> _EXERCICE 1_:
Répondez aux questions suivantes sur le texte sur les visas imposés aux Mexicains :
(a) Combien de Mexicains ont réclamé l'asile au Canada en 2022 ?
(b) Pendant combien d'années le visa exigé par les autorités canadiennes sera-t-il valide ?
(c) Qui est le ministre de l'Immigration ?
> _EXERCICE 2_: Recopiez à l'identique le passage du texte sur les visas imposés aux Mexicains qui commence par « Pour dorer la » et se poursuit jusqu'à « des autorités mexicaines. ».
> _EXERCICE 3_: Poursuivez, s'il vous plaît, le texte sur les visas imposés aux Mexicains à partir de l'endroit où il s'arrête.

> _BLOC DE TEXTE_:

- - - -

(Ottawa) Le gouvernement Trudeau annoncera jeudi qu’il va imposer de nouveau des visas aux ressortissants mexicains afin de freiner la hausse importante du nombre de demandeurs d’asile en provenance du Mexique.

Le ministre de l’Immigration, Marc Miller, doit confirmer cette nouvelle mesure qui, reconnaît-on en coulisses, risque d’irriter au plus haut point un important partenaire commercial, a appris La Presse.

Pour dorer la pilule, le gouvernement Trudeau compte annoncer certaines exceptions, notamment pour les travailleurs agricoles, qui viennent en grand nombre du Mexique et qui représentent une main-d’œuvre indispensable pour les entreprises agricoles.

En 2023, quelque 25 000 Mexicains ont réclamé l’asile après avoir foulé le sol canadien. C’est plus du triple qu’en 2022 (7483) et quatre fois plus qu’en 2019 (5634). L’augmentation est telle que le Mexique occupe maintenant le deuxième rang des pays d’où proviennent les demandeurs d’asile, selon l’Agence des services frontaliers du Canada.

En cette année électorale au Mexique, on s’attend à Ottawa à une réplique forte des autorités mexicaines.

Selon Radio-Canada, qui a aussi rapporté la nouvelle mercredi, le visa qu’exigeront les autorités canadiennes sera valide pendant 10 ans et permettra des entrées multiples. Un ressortissant pourrait séjourner au pays pendant une période maximale de six mois à la fois. Cette mesure doit entrer en vigueur dès ce jeudi à 23 h 30.

Vives pressions

Depuis quelques semaines, le gouvernement Trudeau faisait l’objet de vives pressions de la part du gouvernement Legault, du Bloc québécois et du Parti conservateur afin d’imposer de nouveau un visa aux ressortissants mexicains. Les États-Unis exigeaient aussi un retour des visas. Les autorités américaines ont fait valoir à quelques reprises au cours des derniers mois que les migrants mexicains utilisent la frontière canado-américaine comme porte d’entrée vers les États-Unis, évitant ainsi la frontière entre les États-Unis et le Mexique, plus fréquentée et mieux gardée.

- - - -

> _DONNÉES FOURNIES_:
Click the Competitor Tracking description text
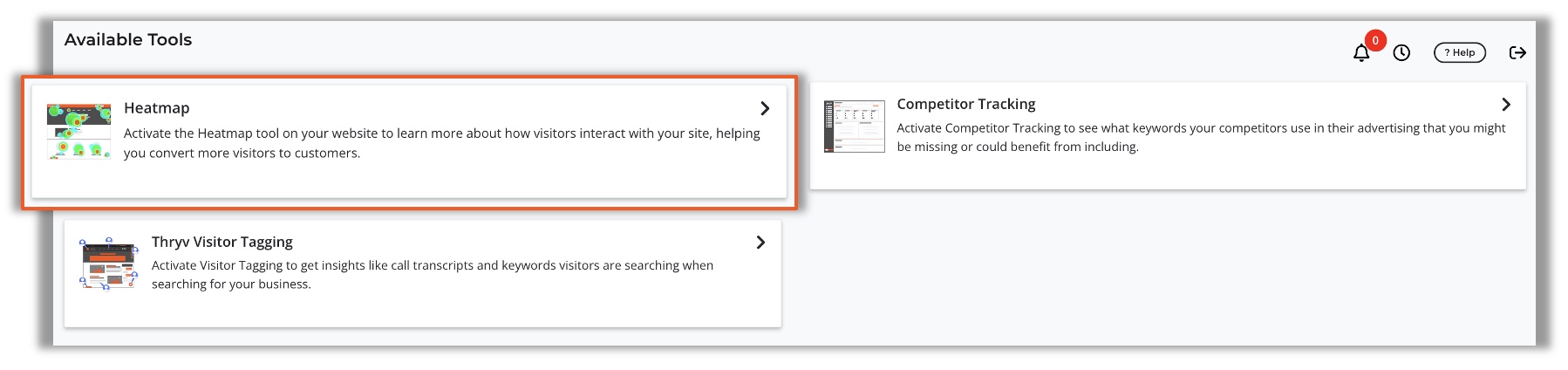 tap(1201, 137)
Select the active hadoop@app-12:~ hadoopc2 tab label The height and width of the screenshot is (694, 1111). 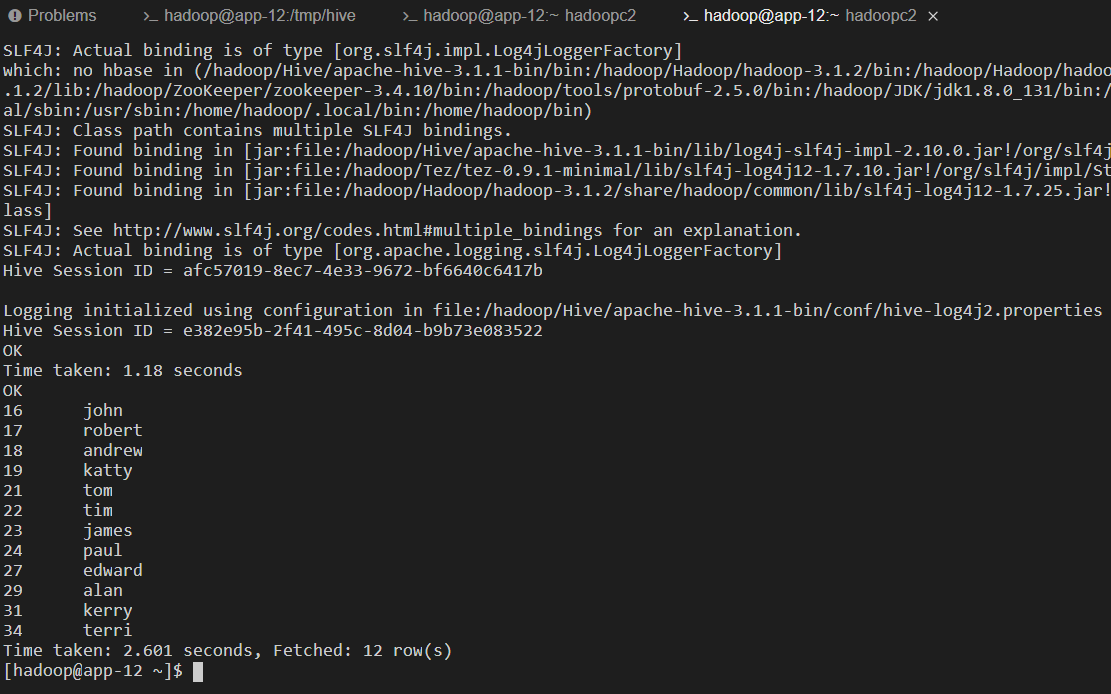[x=810, y=16]
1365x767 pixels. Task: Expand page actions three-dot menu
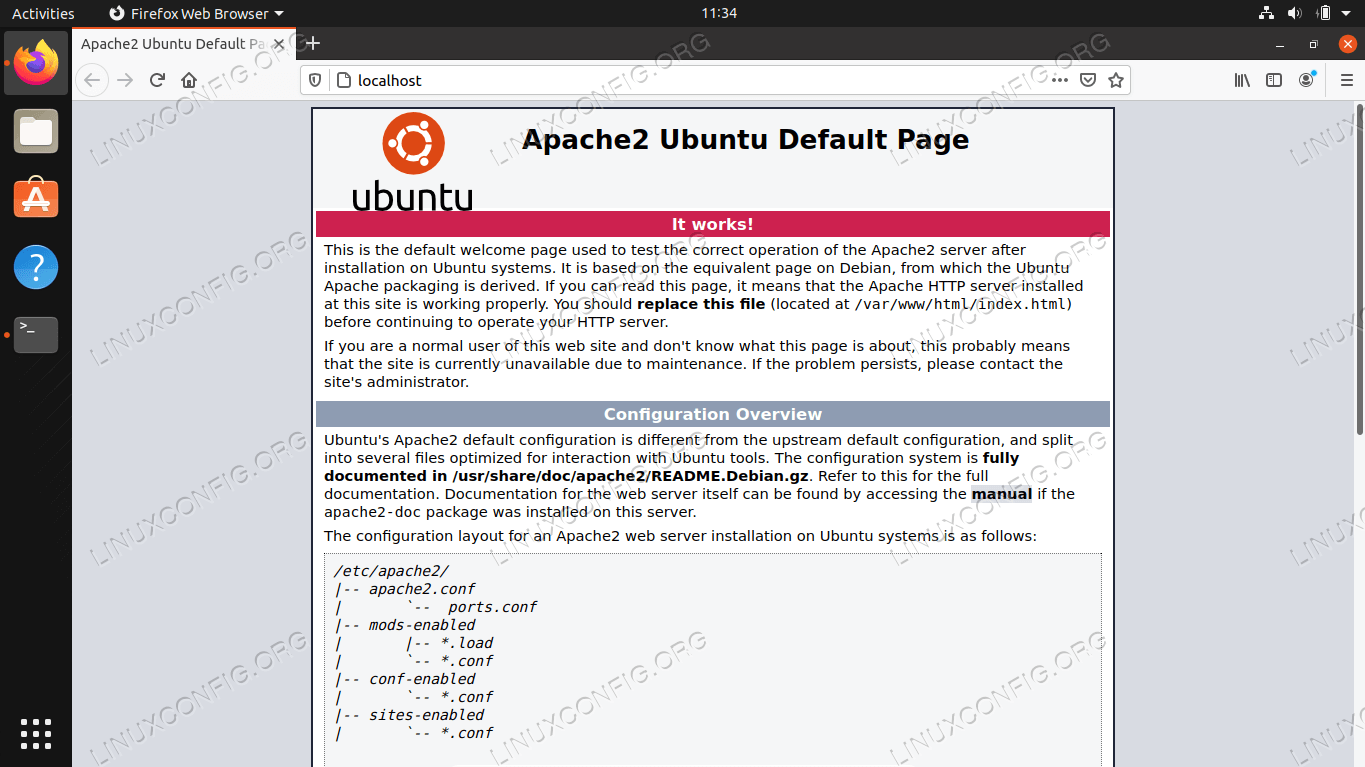1060,80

- - - -

> _RÉPONSE 1_:
(a) 7483
(b) 10 ans
(c) Marc Miller

> _RÉPONSE 2_:
Pour dorer la pilule, le gouvernement Trudeau compte annoncer certaines exceptions, notamment pour les travailleurs agricoles, qui viennent en grand nombre du Mexique et qui représentent une main-d’œuvre indispensable pour les entreprises agricoles.

En 2023, quelque 25 000 Mexicains ont réclamé l’asile après avoir foulé le sol canadien. C’est plus du triple qu’en 2022 (7483) et quatre fois plus qu’en 2019 (5634). L’augmentation est telle que le Mexique occupe maintenant le deuxième rang des pays d’où proviennent les demandeurs d’asile, selon l’Agence des services frontaliers du Canada.

En cette année électorale au Mexique, on s’attend à Ottawa à une réplique forte des autorités mexicaines.

> _RÉPONSE 3_:
Le premier ministre du Québec, François Legault, avait d’ailleurs envoyé une lettre à son homologue fédéral Justin Trudeau à ce sujet au début de l’année. Dans sa missive, M. Legault a soutenu que le nombre de demandeurs d’asile arrivant au Québec est « excessif » et que la situation est devenue « insoutenable », de sorte que la province est sur le point d’atteindre son « point de rupture ».

Il réclamait une répartition « équitable » des demandeurs d’asile sur l’ensemble du territoire canadien et disait s’attendre à ce qu’Ottawa rembourse les 470 millions affectés à l’accueil des demandeurs d’asile en 2021 et 2022, et qu’il fasse de même pour les années subséquentes.

À Québec, la ministre de l’Immigration, de la Francisation et de l’Intégration, Christine Fréchette, a salué l’intention d’Ottawa de réimposer le visa. Un visa avait été imposé par le gouvernement Harper aux ressortissants mexicains, mais les libéraux de Justin Trudeau l’ont aboli peu de temps après leur arrivée au pouvoir en 2015.

PHOTO EDOUARD PLANTE-FRÉCHETTE, ARCHIVES LA PRESSE

La ministre de l’Immigration, de la Francisation et de l’Intégration, Christine Fréchette

« En 2023, le Québec a accueilli près de la moitié des demandeurs d’asile arrivés au Canada. De ce nombre, 25 % étaient des ressortissants mexicains. Cette annonce du gouvernement fédéral est la preuve que le Québec arrive à se faire entendre à Ottawa. C’est une étape importante qui vient d’être franchie, mais ça ne réglera pas tout », a écrit la ministre sur le réseau X.

« Le nombre de demandeurs d’asile accueillis par le Québec est beaucoup trop élevé et nos services sont saturés. Le fédéral doit répartir les DA [demandeurs d'asile] dans l’ensemble du Canada. Le Québec assume une part disproportionnée des responsabilités dans l’accueil des demandeurs d’asile. Le fédéral doit répondre rapidement à l’ensemble de nos demandes », a-t-elle ajouté.

« Tour de vis »

Durant la retraite du cabinet fédéral, à Montréal en janvier, le ministre Marc Miller avait reconnu qu’un « tour de vis » de la part d’Ottawa était nécessaire pour freiner la hausse du nombre de demandeurs d’asile.

« C’est clair que l’on regarde les mesures que l’on peut prendre comme pays pour assurer qu’on fait notre travail. En ce qui a trait aux demandeurs d’asile qui viennent du Mexique, on a vu un flux énorme de gens qui viennent du Mexique et qui réclament le statut d’asile. C’est clair qu’un tour de vis s’impose. Est-ce que c’est un quart de tour, un demi-tour ou deux tours ? C’est à déterminer. Nous sommes encore en train de réfléchir à l’approche à prendre », avait alors commenté le ministre Miller.

« Sachez aussi que lorsque l’on parle du Mexique, c’est un de nos partenaires économiques principaux et qu’une démarche diplomatique s’impose, et c’est une démarche qui n’est pas encore terminée », avait-il aussi avancé.